Il rapporto lavorativo tra la designer e il marchio risale in realtà a ben prima. Burton si è infatti unita per la prima volta alla casa di moda come stagista nel 1996, per poi tornare dopo aver terminato gli studi alla Central Saint Martins. È nel 2000 invece che è diventata Head of Womenswear Design, lavorando a stretto contatto con il fondatore Lee Alexander McQueen. Infine, dopo la tragica morte di quest’ultimo, avvenuta nel 2010, è arrivata la nomina di direttrice creativa e da lì in avanti il suo compito è stato quello di portare avanti l’heritage di McQueen attraverso un’eccezionale idea di sartorialità.
L’operato di Sarah Burton nell’ultimo decennio è stato particolarmente buono dal punto di vista commerciale e del prodotto. A confermarlo sono i numeri: nel 2014 il fatturato era di 220 milioni di euro, per poi arrivare a delle vendite pari a 758 milioni nel 2021, che nel 2022 sono diventati 830. Ed è proprio su questo punto che il gruppo di François-Henri Pinault si dovrà confrontare, ma non solo.
Bisogna ammetterlo: Alexander McQueen è un brand piuttosto difficile da gestire per un direttore creativo.

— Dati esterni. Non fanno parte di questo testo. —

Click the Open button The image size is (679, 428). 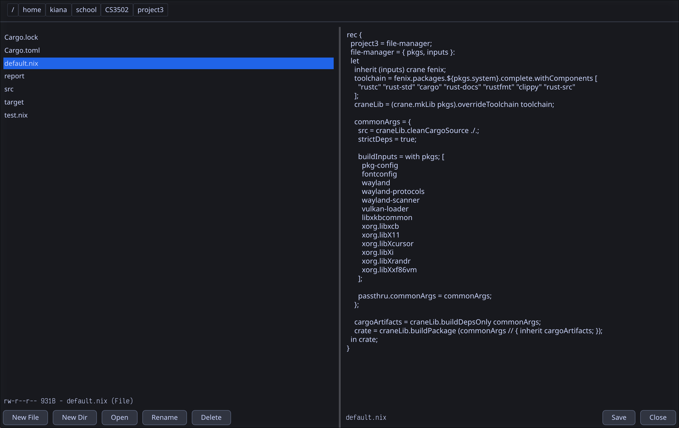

Si tratta di uno di quei nomi che vengono considerati sacri all’interno del fashion system e (soprattutto) indissolubilmente legati al suo fondatore. L’eredità di Lee McQueen è infatti mostruosa e indiscutibilmente complicata da perseguire, ma è altrettanto vero che può essere vista come un’inesauribile fonte di ispirazione da cui attingere (e non soltanto con dei nostalgici riferimenti d’archivio). È per questo motivo che il sentimento comune che nelle ultime ore aleggia nell’aria è quello di un desiderato ritorno alle origini del brand, con una visione che, anche in parte, riesca a riprendere il pensiero dello stilista britannico.
Quello che auspicabilmente ci si aspetta della prossima direzione creativa è quindi una maggiore attenzione nei confronti dello storytelling e del lato esperienziale che il marchio era in grado di offrire quando il suo fondatore era in vita, senza ovviamente dimenticare la sua abilità da couturier. Lee Alexander McQueen era infatti visionario e trasgressivo, con una personalità estremamente complessa, e ce lo comunicava soprattutto attraverso le sfilate.
Nella collezione F/W ’95 raccontò per esempio il cosiddetto “stupro socio-culturale della Scozia da parte dell’Inghilterra” attraverso abiti strappati, pose sconvolte e un’ipersessualizzazione dell’immagine femminile; per l’autunno/inverno 1998 volle ricordare Giovanna d’Arco concludendo il défilé con una modella che danzava tra le fiamme; nel 2001 fu la volta di “Asylum”, uno show che esprimeva tutto il suo turbamento psicologico citando le opere di Joel-Peter Witkin e il ribaltamento dei canoni di bellezza da lui professato.
Perché non riscoprire allora questo lato e far nuovamente parlare Alexander McQueen con dei fashion show che non si limitino soltanto a presentare dei bellissimi capi nuovi da aggiungere al proprio guardaroba? L’occasione sarebbe perfetta, soprattutto se consideriamo quanto la performance (o gimmick, per alcuni) sia diventata un aspetto importante nelle fashion week di oggi.